I do not really know what did i do wrong. I do not really know why i did the things i did before. I do not really know how i felt. I was confused. I still am now. I was given the opportunity to care, love and to simply live the life many have dream t of. I believe there are many imperfections in me that has caused many mistakes in our relationship. These mistakes were the reason why i lost you. No amount of apologies or gifts can offset the things that i have done. I know that i am not in a position to win back your love because you have already found someone else. I just want you to know this. My feelings for you weren't a mistake. My emotions than were true and no one else can ever feel the way i felt. I went through thick and thin with you. From the times when i talked you through your problems with your pass relationships. The times when we discuss about our assignments till late. To the period when you were depressed. I have build myself a life time of memories and emotions with you. I fought my way from being strangers, to acquaintance, to friend, to best friend,to boyfriend. I have suffered much disappointments, jealousy and heart breaks to be where i stood just 2 months ago. You didn't know this. But i was proud to be with you. I was proud not by the fact that many looked up to us for being the perfect couple. But i was proud because i knew i fought hard to be with you. That meant a lot to me and it has definitely proven my love for you. However, blinded by my work and exhaustion, i have failed to cherish the things that you have done for me. With us being distant due to inappreciable circumstances, I begin to feel insecure d. My actions that night has proven how blind i can be. It was rather unfair to you and i know it. If was i given an opportunity to rewrite my pass, I would have just said i love you and let you go to bed. Things would have been fine. I know it is already too late to do anything about it. I have tried my best to forget about the things that has happened. It seemed easy for you. But it proves difficult for me. Till this very day.
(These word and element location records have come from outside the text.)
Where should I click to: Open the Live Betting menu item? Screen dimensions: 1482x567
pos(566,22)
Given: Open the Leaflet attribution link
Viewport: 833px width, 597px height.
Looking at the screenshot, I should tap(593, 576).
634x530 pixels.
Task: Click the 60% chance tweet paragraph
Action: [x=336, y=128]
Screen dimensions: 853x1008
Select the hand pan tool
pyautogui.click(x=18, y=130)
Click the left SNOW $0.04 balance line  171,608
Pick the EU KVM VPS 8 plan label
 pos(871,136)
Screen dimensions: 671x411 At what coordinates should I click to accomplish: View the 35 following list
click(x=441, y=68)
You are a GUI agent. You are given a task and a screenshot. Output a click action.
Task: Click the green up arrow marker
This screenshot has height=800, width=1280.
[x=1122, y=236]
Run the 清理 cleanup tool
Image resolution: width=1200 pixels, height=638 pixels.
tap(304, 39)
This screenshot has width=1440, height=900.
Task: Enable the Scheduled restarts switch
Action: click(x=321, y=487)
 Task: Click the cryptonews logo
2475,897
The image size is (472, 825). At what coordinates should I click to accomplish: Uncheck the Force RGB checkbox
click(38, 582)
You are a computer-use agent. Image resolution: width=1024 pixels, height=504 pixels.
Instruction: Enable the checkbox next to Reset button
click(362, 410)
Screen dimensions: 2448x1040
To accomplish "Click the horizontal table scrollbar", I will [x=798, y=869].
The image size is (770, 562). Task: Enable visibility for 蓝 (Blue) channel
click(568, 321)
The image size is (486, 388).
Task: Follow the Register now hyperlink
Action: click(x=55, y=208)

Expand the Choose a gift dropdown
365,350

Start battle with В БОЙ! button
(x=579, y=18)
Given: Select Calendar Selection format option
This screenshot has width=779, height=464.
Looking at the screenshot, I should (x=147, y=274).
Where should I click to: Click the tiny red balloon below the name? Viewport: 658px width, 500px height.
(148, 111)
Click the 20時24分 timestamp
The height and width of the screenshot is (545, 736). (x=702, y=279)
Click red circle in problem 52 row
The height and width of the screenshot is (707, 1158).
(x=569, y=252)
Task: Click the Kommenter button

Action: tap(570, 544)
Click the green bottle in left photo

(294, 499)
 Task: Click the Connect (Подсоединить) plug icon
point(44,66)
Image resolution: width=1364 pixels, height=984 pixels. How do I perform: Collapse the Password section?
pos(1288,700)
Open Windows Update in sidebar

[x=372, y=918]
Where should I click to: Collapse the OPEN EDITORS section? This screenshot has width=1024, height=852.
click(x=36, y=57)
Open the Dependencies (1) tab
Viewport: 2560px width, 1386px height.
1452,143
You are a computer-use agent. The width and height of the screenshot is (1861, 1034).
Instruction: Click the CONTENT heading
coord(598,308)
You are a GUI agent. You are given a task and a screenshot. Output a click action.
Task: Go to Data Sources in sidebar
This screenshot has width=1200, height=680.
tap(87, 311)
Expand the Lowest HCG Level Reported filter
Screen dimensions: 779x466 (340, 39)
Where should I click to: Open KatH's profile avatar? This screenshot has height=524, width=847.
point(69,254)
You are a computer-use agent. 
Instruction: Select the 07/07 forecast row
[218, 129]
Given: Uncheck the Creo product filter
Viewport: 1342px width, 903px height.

I still have emotions for you. If only i could completely pull myself away from you. I was given the opportunity to love someone else. I didn't expect it but it happened. I pray that i could get my heart back from you. So that i can be complete.

Hands shaking, my minds failing. Trying to keep a calm face, i tried to speak in a steady pace. My heart was frantically beating and i wasn't kidding. I can't believe how much emotions i'm holding. Because my heart was exploding. I was pushed back into a corner, and i couldn't hold it in any longer. You ask me to speak. And that was what i did. I told you how i felt. And started to melt. Yes you my friend.